Известный классический пианист и автор книги «Чайник, Фира и Андрей» (Tchaϊkovski, Fira et moi), недавно изданной на французском языке, о своем ощущении Франции
Интервью: Наталья Равдина
Мне сложно представить своего французского читателя: все меняется, люди находятся в динамике, и поэтому вообразить читателей, как некую однородную массу – невозможно. Я думаю, книга может быть интересна разным поколениям: и людям, которые помнят Советский Союз в его застойном расцвете, и студентам, которые еще будут изучать последствия, происходящие теперь с его наследием. Так что круг читателей может быть широким – от тех, кто интересуется политикой и историей, до музыкантов.
Моим «открытием» Франции была серия концертов со Святославом Рихтером, который вызвал меня на соревнование, чтобы посмотреть мой творческий, артистический потенциал. Рихтер предложил совместно исполнить все сюиты Генделя, громадное количество музыки, которое мы разделили на четыре вечера.
Но знаете, за последнее десятилетие реальность потеряла для меня всякое значение, и даже визуально я ее не совсем воспринимаю. Часто утром я открываю глаза, и первая мысль, которая приходит мне в голову – на каком языке я буду разговаривать сегодня. Я живу в музыкальном космосе, а где я нахожусь физически – мне совершенно все равно. Франция – замечательная страна, но мне абсолютно безразлично, где сейчас мой внутренний космос – в Нью-Йорке или в Париже. И только вечером я выхожу на сцену и впускаю в свой космос несколько тысяч человек. Все.
Я воспринимаю мир через призму музыки.
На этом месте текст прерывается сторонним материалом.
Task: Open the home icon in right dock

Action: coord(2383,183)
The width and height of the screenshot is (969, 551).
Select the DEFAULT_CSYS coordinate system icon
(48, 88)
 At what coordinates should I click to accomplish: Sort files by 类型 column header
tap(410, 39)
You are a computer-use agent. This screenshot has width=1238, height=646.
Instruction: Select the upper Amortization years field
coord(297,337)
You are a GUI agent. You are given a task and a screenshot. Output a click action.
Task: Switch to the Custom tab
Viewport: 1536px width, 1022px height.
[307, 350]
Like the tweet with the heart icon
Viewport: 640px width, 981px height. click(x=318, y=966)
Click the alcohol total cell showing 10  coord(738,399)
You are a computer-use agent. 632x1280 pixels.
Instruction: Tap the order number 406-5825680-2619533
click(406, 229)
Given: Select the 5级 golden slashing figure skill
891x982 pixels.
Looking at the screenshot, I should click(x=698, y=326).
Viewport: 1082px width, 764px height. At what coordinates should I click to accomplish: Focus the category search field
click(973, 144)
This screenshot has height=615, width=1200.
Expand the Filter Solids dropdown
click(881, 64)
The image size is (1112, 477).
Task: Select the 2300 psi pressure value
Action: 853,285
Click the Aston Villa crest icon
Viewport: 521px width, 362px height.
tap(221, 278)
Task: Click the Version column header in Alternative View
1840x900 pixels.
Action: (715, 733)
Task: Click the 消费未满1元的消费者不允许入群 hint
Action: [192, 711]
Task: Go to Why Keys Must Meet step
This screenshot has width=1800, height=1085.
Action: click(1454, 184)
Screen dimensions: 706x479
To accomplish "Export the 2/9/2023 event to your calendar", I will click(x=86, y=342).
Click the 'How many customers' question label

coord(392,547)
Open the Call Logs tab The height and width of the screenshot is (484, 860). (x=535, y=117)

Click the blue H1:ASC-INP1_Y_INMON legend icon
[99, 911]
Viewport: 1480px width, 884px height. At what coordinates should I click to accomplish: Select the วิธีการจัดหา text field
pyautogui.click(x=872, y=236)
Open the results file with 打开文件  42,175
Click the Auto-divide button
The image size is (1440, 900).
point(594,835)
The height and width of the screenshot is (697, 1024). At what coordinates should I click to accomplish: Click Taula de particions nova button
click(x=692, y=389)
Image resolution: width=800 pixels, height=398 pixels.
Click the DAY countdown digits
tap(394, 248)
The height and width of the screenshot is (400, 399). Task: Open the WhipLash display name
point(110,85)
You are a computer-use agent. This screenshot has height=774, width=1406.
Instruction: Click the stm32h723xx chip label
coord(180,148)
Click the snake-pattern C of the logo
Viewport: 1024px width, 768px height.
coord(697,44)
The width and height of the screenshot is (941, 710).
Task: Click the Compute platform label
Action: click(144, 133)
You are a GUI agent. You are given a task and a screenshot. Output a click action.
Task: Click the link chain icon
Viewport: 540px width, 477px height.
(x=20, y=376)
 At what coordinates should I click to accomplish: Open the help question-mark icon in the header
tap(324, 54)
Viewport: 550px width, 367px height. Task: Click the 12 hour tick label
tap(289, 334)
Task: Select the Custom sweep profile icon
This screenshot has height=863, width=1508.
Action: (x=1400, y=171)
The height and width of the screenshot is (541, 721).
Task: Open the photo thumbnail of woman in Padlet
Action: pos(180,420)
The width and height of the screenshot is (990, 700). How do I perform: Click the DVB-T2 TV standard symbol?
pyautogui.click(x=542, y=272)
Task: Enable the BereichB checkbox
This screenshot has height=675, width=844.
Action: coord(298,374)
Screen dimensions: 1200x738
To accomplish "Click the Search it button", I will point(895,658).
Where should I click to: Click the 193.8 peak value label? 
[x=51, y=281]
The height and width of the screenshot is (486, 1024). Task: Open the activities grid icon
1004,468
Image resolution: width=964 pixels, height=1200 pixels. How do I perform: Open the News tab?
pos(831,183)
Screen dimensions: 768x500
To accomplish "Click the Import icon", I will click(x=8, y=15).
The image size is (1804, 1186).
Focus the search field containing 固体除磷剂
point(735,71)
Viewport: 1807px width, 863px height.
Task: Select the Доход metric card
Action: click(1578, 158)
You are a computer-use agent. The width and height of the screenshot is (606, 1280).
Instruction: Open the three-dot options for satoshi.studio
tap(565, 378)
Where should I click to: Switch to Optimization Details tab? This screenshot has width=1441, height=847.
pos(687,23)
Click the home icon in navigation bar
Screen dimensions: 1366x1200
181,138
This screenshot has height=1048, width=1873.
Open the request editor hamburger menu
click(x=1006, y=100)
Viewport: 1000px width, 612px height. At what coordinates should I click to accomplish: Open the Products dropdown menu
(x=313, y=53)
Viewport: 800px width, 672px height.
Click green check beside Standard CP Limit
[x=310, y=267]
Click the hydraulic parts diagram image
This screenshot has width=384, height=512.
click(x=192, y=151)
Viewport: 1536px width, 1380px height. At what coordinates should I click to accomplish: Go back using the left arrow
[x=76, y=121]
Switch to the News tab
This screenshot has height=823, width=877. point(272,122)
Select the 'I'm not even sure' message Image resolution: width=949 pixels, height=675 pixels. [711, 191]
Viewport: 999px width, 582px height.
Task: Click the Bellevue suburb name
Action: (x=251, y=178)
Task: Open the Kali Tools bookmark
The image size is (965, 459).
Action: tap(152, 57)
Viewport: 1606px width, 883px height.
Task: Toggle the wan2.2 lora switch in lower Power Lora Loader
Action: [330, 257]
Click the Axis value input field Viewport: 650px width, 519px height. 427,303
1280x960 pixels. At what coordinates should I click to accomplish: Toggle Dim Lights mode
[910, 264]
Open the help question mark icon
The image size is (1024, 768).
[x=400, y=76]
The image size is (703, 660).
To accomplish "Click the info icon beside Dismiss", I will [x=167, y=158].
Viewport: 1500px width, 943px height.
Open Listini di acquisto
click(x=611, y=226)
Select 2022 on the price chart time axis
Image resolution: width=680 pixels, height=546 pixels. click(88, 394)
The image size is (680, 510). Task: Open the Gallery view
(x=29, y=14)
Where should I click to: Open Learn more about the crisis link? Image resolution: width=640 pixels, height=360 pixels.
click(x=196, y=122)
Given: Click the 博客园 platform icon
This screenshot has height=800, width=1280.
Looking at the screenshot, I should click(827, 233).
Для музыканта – это совершенно нормальная трансформация художественных образов в звуки. Если мы пройдемся по творчеству того же Листа, например, то найдем в его произведениях все его итальянские впечатления – от виллы д’Эсте до Неаполитанского залива. Конечно, определенные образы возникают и во Франции, особенно в Париже, поскольку он – основная точка, где я жил. Но мое отношение гораздо проще выразить в музыкальных аккордах и гармониях, чем в словах. Франция и Париж представляются мне некой изящной и легкой музыкальной тканью, не оставляющей большого субстанционального впечатления.
У меня много приятных воспоминаний, связанных с югом Франции – Марсель, Ницца… Довольно часто там случались мои выступления, самые разнообразные – от ранних появлений с концертами Чайковского до недавних – с Гольдберг-вариациями, но я опять хочу заострить ваше внимание на том, что человек, глубоко погруженный в музыку, совершенно теряет связь с географией. Даже сейчас я плохо представляю себе, где мы находимся. Если я вижу какие-то знаковые природные пейзажи, вроде Везувия или Этны, то тогда легче сориентироваться.
Если говорить о том, влияла ли на меня Франция в музыкальном отношении, то – нет, не влияла. В музыкальном отношении наибольшее впечатление, как и на Листа, на меня произвела Италия – она невероятно музыкальна, она звучит. Франция – не музыкальна. Она не имеет силы музыки, она дает, скорее, больше пищи для живописи, литературы и танца. Это мое персональное мнение. Франция во мне не звучит. У меня не было даже ярких впечатлений от французской кухни (в отличие, например, от японской). Но если вспомнить юность, то, наверное, это fruits de mer. Очень хорошо приготовленные. Это было мило и очень по-французски оригинально.
Я планирую выступать везде. Мой теперешний приход к публике (после двадцати пяти лет музыкального затворничества) – это возвращение музыканта, переродившегося из, грубо говоря, рефлекторно-эмоциального в музыканта осознанного. Моей задачей было покончить с интуицией, разработать научную систему музицирования, создать философию выступления, музицирования вообще. Это громадная работа, которая была связана с переработкой невероятного количества мирового материала по культуре, этике, эстетике, философии, религии, психологии… Дело в том, что в ХХ веке оркестр перестал быть группой солистов, как в барочной музыке, появилась фигура дирижера, который все взял на себя. В результате потерялась свежесть исполнения больших концертов, гибкость и легкость, все стало немножечко коммерческим. Мне удалось прервать эту порочную цепочку – сейчас я и оркестровые музыканты становимся в течение двух дней репетиций сотней солистов, и это совершенно другое музицирование, другая энергия. Две недели назад в Корее с Прайм-оркестром мы сыграли в таком виде Третий концерт Рахманинова и Первый концерт Чайковского – две самые сложные партитуры, и это было настолько красиво и мощно, что из зала раздавались крики «Rock is dead».